I started this blog in 2010 as I began the process of figuring out how to have a more passion-filled life, leaving my corporate job in search of something more fulfilling. It felt like a giant push on my life's restart button and I wanted to share my journey. The road on that journey has taken a few unforeseen twists and turns, first colon cancer then recovering from alcoholism. The journey continues, I hope you'll join me from time to time as I share my travels to that passion-filled life that still calls to me.



Monday, October 27, 2014

Letting go of the past - really

I finally feel like I can breathe, and take some time for reflection this week.  Last week I had a lot of energy around my webinair for the Feminine Rising New Moon Retreat, which took place on Saturday.  I think my workshop went well, I feel good about it and have watched the replay twice now.  Each time I do one of these I learn a lot, and each time I feel more confident.  I didn't market it as much as I might have, but I felt a little paralyzed with anxiety for some reason.

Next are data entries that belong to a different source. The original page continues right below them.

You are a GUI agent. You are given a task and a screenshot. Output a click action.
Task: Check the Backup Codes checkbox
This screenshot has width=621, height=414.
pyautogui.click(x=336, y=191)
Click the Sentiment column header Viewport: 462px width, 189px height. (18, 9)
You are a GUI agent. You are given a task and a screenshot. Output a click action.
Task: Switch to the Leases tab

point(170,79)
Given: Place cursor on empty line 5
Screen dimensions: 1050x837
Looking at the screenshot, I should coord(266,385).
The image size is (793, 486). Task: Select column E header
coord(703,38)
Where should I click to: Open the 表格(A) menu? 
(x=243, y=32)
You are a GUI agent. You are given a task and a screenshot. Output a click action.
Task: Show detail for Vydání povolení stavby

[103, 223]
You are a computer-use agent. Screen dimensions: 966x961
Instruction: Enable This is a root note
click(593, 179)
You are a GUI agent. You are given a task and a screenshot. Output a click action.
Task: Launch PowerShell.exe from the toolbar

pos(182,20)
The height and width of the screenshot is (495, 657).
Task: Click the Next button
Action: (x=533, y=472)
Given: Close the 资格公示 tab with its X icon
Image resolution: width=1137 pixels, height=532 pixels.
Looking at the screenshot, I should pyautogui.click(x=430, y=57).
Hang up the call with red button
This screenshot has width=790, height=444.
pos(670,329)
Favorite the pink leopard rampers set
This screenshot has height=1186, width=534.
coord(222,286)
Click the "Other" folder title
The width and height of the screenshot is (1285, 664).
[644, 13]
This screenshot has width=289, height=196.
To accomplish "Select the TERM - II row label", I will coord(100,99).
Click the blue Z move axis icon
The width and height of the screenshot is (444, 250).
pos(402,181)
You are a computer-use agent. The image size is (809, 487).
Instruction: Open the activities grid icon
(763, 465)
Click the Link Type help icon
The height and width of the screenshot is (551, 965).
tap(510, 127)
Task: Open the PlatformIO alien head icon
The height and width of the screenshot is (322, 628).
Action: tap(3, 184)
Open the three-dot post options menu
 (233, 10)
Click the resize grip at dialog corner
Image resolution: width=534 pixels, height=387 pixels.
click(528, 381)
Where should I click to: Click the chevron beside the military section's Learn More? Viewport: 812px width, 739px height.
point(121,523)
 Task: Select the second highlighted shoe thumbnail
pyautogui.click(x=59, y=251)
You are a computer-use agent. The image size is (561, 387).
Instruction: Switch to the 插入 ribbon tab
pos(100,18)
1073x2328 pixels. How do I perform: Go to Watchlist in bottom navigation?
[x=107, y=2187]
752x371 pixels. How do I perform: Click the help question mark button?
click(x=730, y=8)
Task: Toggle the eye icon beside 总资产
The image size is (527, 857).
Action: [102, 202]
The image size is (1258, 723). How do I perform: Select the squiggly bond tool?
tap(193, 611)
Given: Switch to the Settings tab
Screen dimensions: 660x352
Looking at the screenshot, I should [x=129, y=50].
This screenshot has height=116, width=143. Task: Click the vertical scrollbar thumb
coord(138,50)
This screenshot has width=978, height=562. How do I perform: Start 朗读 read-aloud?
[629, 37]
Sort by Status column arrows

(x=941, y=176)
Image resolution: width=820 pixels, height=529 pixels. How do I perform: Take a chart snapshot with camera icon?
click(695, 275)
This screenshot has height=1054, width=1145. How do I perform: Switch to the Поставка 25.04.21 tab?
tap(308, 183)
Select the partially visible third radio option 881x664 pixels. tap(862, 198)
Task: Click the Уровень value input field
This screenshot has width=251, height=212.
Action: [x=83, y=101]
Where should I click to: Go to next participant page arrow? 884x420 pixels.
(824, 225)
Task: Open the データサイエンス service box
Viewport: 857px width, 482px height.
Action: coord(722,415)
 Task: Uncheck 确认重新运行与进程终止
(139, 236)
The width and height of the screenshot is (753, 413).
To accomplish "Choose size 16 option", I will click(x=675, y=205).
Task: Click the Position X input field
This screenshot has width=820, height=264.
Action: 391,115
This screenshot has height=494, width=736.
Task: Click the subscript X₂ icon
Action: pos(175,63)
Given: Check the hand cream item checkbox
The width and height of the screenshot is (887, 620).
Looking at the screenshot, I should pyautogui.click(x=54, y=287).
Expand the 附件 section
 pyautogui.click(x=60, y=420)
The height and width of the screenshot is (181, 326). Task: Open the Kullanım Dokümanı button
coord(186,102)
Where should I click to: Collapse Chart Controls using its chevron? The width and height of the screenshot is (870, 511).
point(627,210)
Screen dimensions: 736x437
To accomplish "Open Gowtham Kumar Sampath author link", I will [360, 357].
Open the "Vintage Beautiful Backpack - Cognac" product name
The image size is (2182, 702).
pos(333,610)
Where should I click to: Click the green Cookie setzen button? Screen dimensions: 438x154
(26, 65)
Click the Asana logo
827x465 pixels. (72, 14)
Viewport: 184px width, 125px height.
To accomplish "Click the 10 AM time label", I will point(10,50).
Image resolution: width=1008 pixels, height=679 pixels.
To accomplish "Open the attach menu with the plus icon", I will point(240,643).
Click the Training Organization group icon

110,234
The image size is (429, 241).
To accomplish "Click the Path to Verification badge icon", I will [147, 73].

So that's behind me now, the next time I do this it won't be my first time, I can modify existing content and don't have to start from a place of unknowing.  That feels good, like a relief.  I would like to do more webinars, and maybe that will, in time, ease my nerves about public speaking.  Maybe.  lol

So my business coach asked her clients to ponder and answer the question of what my 70 year old self would say to us today.  So, here's that answer:
"Have faith that you are right where you are meant to be, doing what you are meant to be doing.  Stay focused on the journey and your part in it, and keep trusting God with the destination.  Forgive yourself and others - in deed, thought & intent.  Trust your instincts, trust your instincts, trust your instincts.  Stay sober, keep growing and keep asking those great questions of yourself and of life.  Once and for all, let go of the past - let it go, there really is nothing there to serve you now.  You are beautiful and smart and powerful and so very worthy.  You ARE enough.  I love you! p.s. - eat the potato chips, it's ok.:-) "

Interesting, when I was writing that and got to the part about letting go of the past, my eyes welled up with tears and I felt this intense wave of emotion hit me.  In that moment, I realized just how much I have been holding on to the past, all of it, not just the parts that hurt.  I could literally feel the past slipping away, fading into the background, like a door slowly closing as I back away from it.  Maybe I needed to hear myself saying that TO myself (in theory) for it to really sink in, or maybe the time is finally right and I am ready to let it go.  I always thought "letting go of the past" meant just releasing the pain, but now I wonder if it doesn't also mean that we are holding on to the good parts, comparing everything now to everything then, seeing it all through rose-colored glasses.  Maybe doing that literally prevents us from being fully present, from seeing all the good that is happening now.

See, these are those "great questions" that I am always asking of myself and of life - I love that I do this, it's part of who I am.  What do you love about yourself?